Summary of results of modeling and validation.

## 1. Introduction

This study aims to develop and validate multivariate mathematical models in order to monitor in real time the quality processing of derivatives in an oil refinery.

Methods heavily based on statistical and artificial intelligence as multivariate or chemometric methods have been widely used in the oil industry (KIM; LEE, KIM, 2009). Several articles have been written about applications of multivariate analysis to predict properties of oil derivatives (Santos Junior et al., 2005; Chung, 2007).

Pasadakis, Sourligas and Foteinopoulos (2006) have used the first six principal components of Principal Component Analysis (PCA) as input variables in nonlinear modeling of oil properties.

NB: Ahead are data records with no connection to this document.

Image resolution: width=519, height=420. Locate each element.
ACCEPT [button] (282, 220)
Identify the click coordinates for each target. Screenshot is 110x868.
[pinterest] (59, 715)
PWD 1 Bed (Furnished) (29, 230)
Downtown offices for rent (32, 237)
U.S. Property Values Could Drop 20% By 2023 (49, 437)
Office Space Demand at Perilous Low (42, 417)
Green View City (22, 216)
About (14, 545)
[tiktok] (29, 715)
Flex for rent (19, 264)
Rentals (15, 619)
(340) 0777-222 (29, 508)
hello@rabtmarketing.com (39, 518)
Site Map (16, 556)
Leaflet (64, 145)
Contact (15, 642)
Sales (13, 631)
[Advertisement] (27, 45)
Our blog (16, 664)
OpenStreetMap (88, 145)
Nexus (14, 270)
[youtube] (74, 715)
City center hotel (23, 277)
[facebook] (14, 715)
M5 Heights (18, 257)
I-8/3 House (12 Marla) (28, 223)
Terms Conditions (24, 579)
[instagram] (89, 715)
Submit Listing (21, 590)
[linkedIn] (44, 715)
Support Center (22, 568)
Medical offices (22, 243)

Pasquini and Bueno (2007) have proposed a new approach to predict the true boiling point of oil and its degree API (American Petroleum Institute) - a measure of the relative density of liquids by Partial Least Squares (PLS) and Artificial Neural Networks (ANN). Samples of mixtures oil were obtained from various producing regions of Brazil and abroad. In this application, the models obtained by the PLS method were superior to neural networks. The short time required for prediction the properties justifies the proposed of characterization the oil quicker to monitor refining processes.

Teixeira et al. (2008) in work with Brazilian gasoline used the multivariate algorithm Soft Independent Modeling of Class Analogy (SIMCA) for clusters analysis. Aiming to quantify the amount of adulteration of gasoline by other hydrocarbons, the PLS method was applied. Finally, the models were validated internally by cross-validation algorithm and externally with an independent set of samples.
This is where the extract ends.